Saturday, June 06, 2009

It's hard to start over again.
Starting over always seems to imply that there was faliure beforehand.
It's hard not to be hard on myself now.
But, I realize now that being so critical is the what keeps me in this cycle of unhappiness to begin with.
How can anyone thrive in the face of such ongoing negitive messages?
When someone is constantly under attack on an emotional level, being abused with viscious attacks, then every moment becomes a struggle to survive. The future is a bleak place and the present becomes intolerable.
When this abuse comes from some internalized self-hatred...
well, then you have a real problem on your hands.
My greatest struggle is not with my weight. It is true, I am overweight and most of that is due to unhappiness, but my unhappiness started long ago, before I gained the weight.
Overeating is not the issue. The real issue is why I over eat to begin with.
Eating too much is not a comfort, it is a symptom of a greater illness.
I think I am ugly. This is a delusion. I think I am worthless.
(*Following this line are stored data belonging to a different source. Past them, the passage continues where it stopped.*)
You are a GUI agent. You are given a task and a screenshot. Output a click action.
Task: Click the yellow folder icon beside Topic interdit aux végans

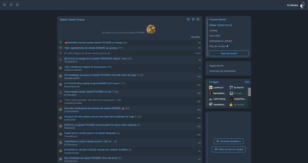click(x=61, y=68)
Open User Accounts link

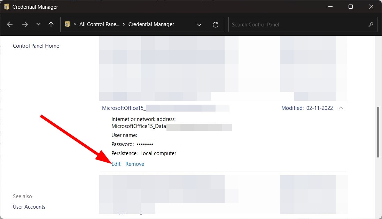[29, 207]
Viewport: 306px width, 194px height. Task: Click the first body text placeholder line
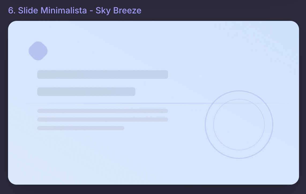(x=103, y=111)
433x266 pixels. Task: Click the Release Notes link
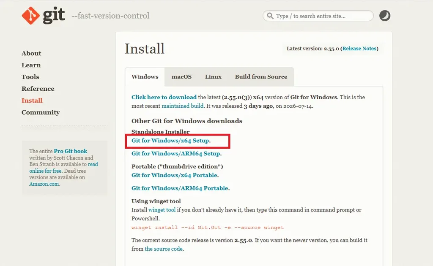[359, 49]
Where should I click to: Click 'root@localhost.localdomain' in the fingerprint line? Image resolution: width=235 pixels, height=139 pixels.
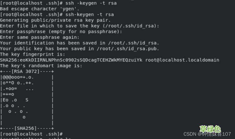182,60
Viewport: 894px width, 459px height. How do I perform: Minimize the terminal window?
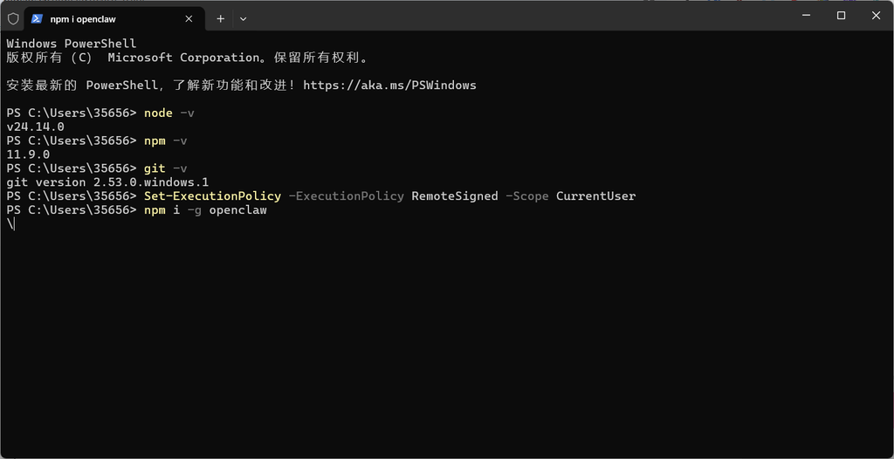(x=805, y=16)
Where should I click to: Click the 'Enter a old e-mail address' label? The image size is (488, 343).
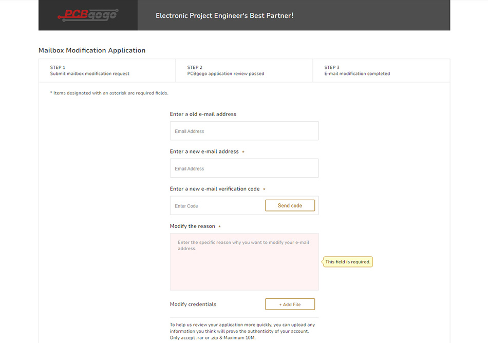[x=203, y=114]
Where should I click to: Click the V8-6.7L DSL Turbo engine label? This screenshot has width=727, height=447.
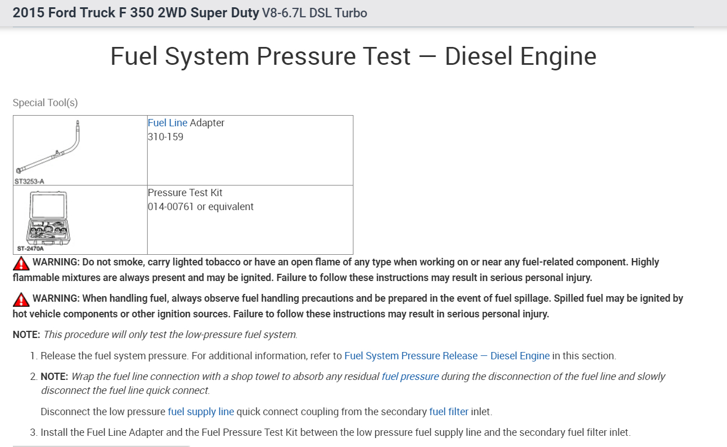click(x=314, y=13)
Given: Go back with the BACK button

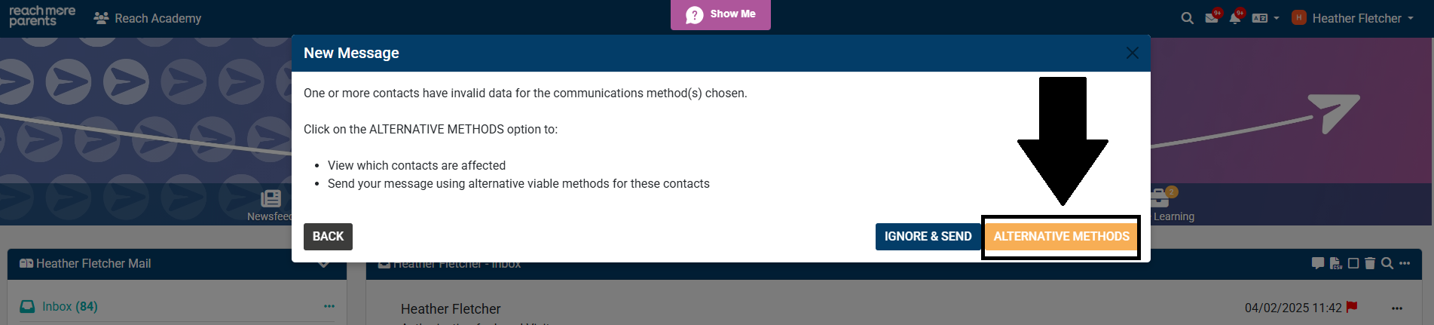Looking at the screenshot, I should [x=328, y=237].
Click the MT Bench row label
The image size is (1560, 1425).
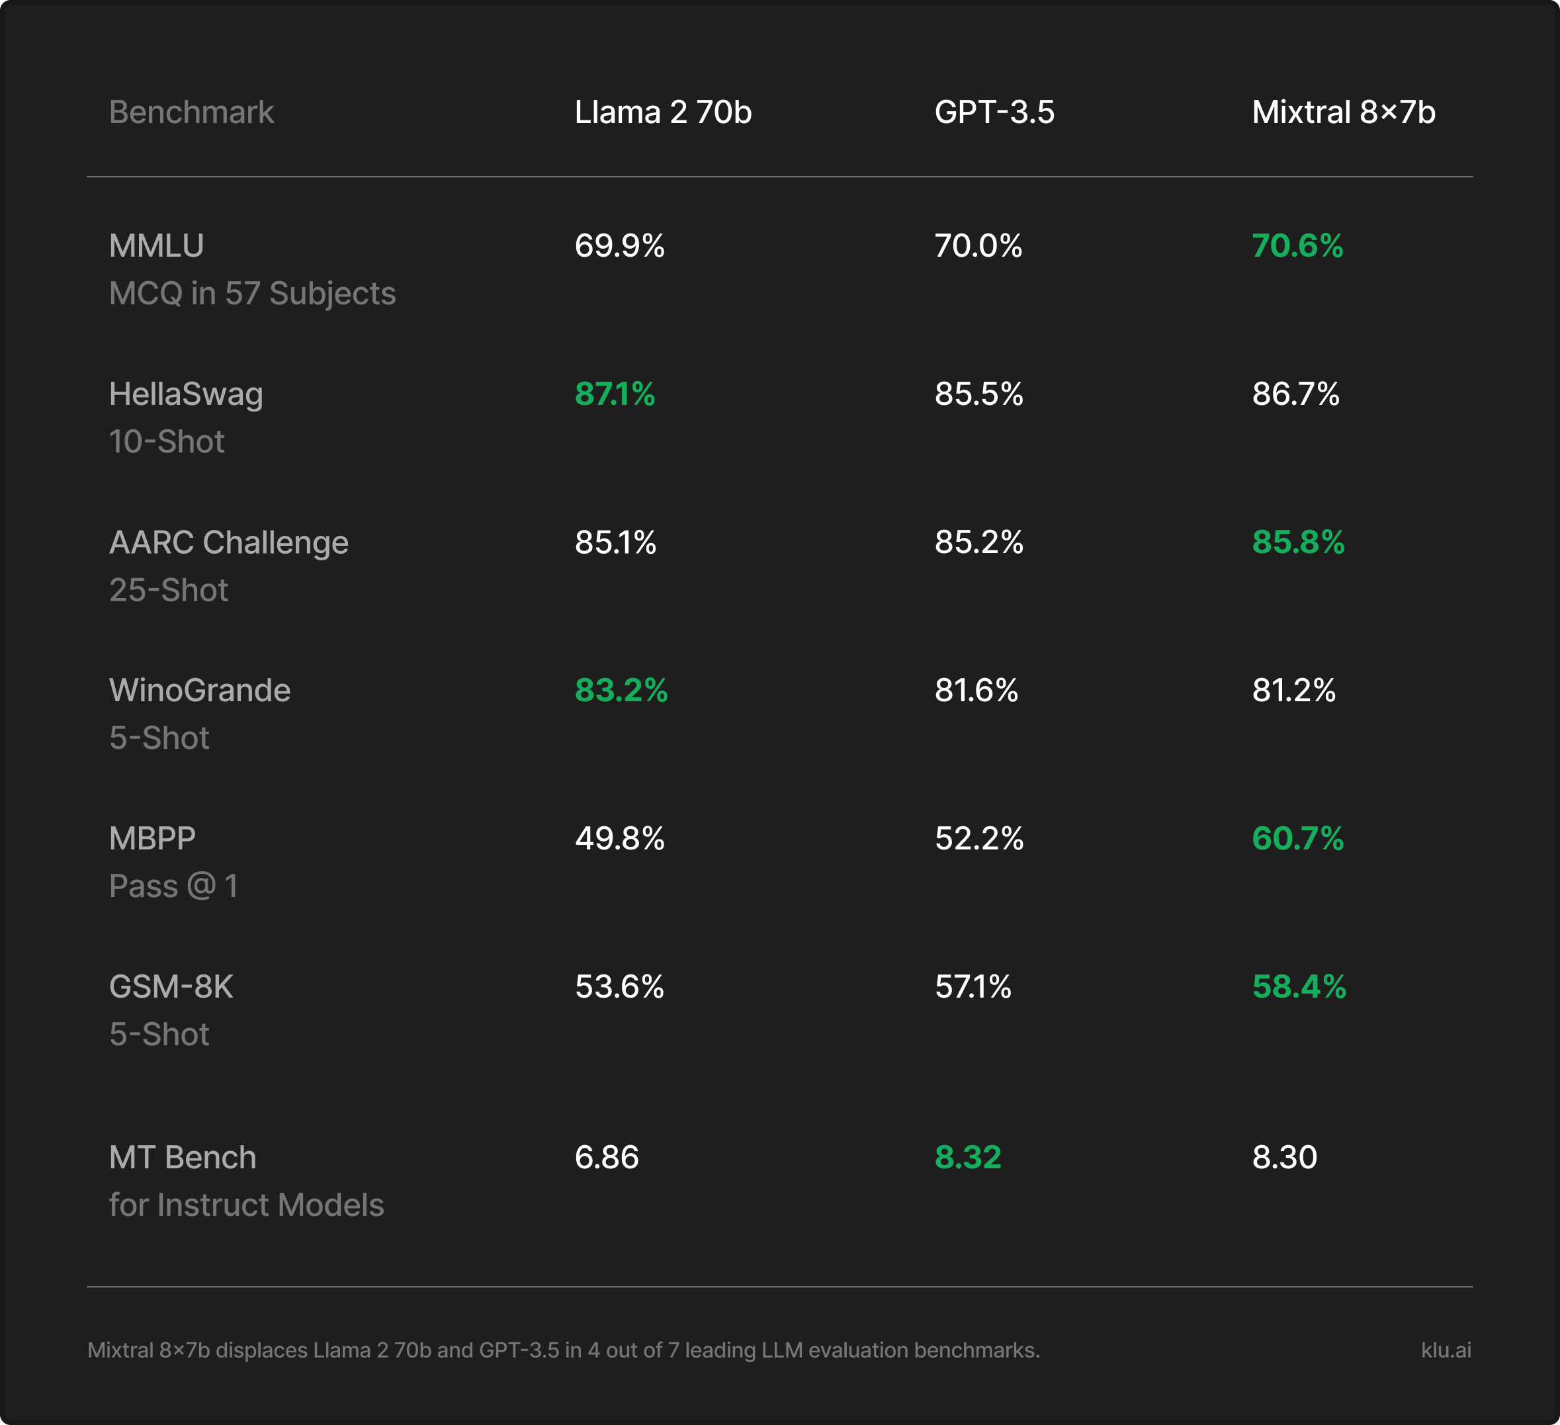coord(183,1157)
This too is a delusion.
Along with cutting back on calories and excersizing more, I will strive to banish negative self-talk and focus on the good things.
Changing my focus on what is good, on the things that make me happy I think is the only way to suceed now.

  
  Member Comments About This Blog Post:

SPARKLOVE 6/7/2009 11:28AM

    Hello,


Your only a failure when you give up....starting over shows you are still working on becoming a better you. When a baby is learning to walk, it falls down many times....what do you tell the Baby? Come on , get back up, you can do it, try again! Talk to yourself like your that Baby.